In recent times, technological developments in the area of Business Intelligence have brought about simpler, faster and more efficient analytics. A BI tool’s ability to compile unstructured data from multiple sources and transform transactional data into management information that deliver clear and accurate insights is indisputable. Business Intelligence, all in all, has been proven to enable better decision-making.
Gartner’s study revealed that 59% of businesses are looking to leverage BI to facilitate analysis and decision-making in 2014. Despite this, some businesses struggle to make real progress with BI and don’t use it beyond tactical purposes, essentially not using BI for the greatest benefit it can offer – making better strategic decisions that can grow the business.
The key to change this is an emerging concept geared towards user empowerment, called self-service BI. The concept signifies a change in the fundamentals of BI – from an area that is mainly managed by IT to one that is predominantly managed by the end-user / Manager. The aim is to help Managers access data and create a set of BI reports, queries and analytics on their own, with minimal IT intervention.
According to The Data Warehousing Institute (TDWI) Best Practices Report, self-service BI delivers on the following four aspects to empower managers.
1. Easy access to source data for reporting and analysis
All too often, we come across errors in reporting due to non-existent data or data that can't be found. Without an understanding of the analytics tool, users tend to refer the issue to IT to address the problem. Not only is this time-consuming to sort out, it usually isn’t effective in giving you the report that you need, when you need it.
To avoid this, BI gives users access to external data, to allow Managers to generate their reports as and when they need it. This may include unstructured data from several sources, such as email or social media. There must be a mechanism in place to source this external data and compile it virtually to allow easy access and thorough analysis. Through effective and efficient report generation, Managers will see greater value of BI.
2. Easy-to-use and improved support for data analysis
One of the key elements of BI that can encourage increased usage by Managers is its interface. It is not uncommon for Managers to lack the technological skills to manage complex tools, making them wary of using the tools and hence, not enjoying the full benefit of the tool.
Therefore it is crucial for BI to have a straightforward layout, an intuitive interface and easy to use functions. Simplicity and ease of use will support unfamiliar users in using the tool, not intimidate them. Complex analytics or intricate reporting should be simplified or equipped with additional support. Simplicity will speed up reporting and analytics, increase efficiency and empower managers to deliver real insight from their data.
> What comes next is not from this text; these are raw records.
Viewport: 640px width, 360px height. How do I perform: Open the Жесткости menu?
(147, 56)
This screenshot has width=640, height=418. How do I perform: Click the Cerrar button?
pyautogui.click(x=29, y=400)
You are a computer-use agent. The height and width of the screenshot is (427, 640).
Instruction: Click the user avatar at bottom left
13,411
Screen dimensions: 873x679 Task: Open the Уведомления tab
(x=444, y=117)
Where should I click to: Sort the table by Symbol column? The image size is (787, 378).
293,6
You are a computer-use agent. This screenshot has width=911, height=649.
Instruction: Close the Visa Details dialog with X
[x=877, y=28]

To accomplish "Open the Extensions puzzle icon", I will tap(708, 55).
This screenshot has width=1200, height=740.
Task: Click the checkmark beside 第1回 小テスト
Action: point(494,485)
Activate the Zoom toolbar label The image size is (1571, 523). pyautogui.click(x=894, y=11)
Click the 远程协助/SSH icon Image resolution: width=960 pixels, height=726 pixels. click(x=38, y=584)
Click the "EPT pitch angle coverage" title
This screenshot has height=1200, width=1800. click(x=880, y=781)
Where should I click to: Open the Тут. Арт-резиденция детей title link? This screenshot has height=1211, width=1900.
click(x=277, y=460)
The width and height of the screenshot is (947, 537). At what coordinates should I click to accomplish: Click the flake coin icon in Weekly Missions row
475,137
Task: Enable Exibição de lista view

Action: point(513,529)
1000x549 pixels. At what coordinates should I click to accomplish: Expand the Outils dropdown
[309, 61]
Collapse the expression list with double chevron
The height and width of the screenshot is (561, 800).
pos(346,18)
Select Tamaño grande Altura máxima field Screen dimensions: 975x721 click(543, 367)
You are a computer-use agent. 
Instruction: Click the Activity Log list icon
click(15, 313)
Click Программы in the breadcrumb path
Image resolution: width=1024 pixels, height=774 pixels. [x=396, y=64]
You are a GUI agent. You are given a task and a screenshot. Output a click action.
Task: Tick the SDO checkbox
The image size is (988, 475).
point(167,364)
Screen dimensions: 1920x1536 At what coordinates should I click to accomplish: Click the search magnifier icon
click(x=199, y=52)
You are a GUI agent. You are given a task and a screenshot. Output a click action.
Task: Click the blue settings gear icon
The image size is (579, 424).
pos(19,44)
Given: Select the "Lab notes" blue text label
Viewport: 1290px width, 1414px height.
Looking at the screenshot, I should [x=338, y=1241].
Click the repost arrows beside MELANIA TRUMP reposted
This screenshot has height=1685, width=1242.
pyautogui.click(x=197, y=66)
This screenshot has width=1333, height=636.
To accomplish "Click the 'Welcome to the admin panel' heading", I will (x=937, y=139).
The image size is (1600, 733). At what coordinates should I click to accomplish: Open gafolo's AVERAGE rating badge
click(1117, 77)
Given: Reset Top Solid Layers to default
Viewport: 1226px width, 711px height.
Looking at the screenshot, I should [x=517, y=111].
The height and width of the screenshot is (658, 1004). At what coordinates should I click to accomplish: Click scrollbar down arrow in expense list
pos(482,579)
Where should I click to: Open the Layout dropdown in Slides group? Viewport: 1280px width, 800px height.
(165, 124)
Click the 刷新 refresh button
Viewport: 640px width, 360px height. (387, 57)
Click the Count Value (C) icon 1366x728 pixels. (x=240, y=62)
3. Fast-to-deploy and easy-to-manage
Speed of reporting and access is also a key concern for BI users. Delays in data procurement or compilation reduce the quality and accuracy of the report, sometimes making it redundant by the time it reaches senior management. Ultimately, the BI in use isn’t effective in delivering accurate insight or improving decision-making.
To ensure reporting effectiveness, a BI tool should be quick and scalable - from simple to complex analytical workloads and high data volumes. It may be deployed in a number of different ways, such as SaaS, cloud offerings or analytics DBMSs. Speed in reporting and analytics increases effectivness and efficiency by encouraging faster decision-making.
4. Easy-to-consume results
The presentation of reports is perhaps the most important component of BI, for users must be able to understand a report to be able to draw insight from it. Without a clear representation of the data set, a Manager may come to the wrong conclusion and/or recommend a course of action that adversely impacts the business.
BI tools are equipped with data visualisation / presentation mechanisms and may integrate with external viewing applications, to let Managers view the report the way they want. They typically come with a customisable dashboard and configurable functionality to ensure users see the information they need in the way they need it. Automation or scheduled reporting is also a common feature. Through this, managers have the capability to clearly process their data and draw accurate insight to make better-informed decisions.
These features enable self-service BI and help managers get more control over their data and achieve more from reporting and analytics. This way, managers are empowered to harness their data further to improve decision-making in a strategic manner.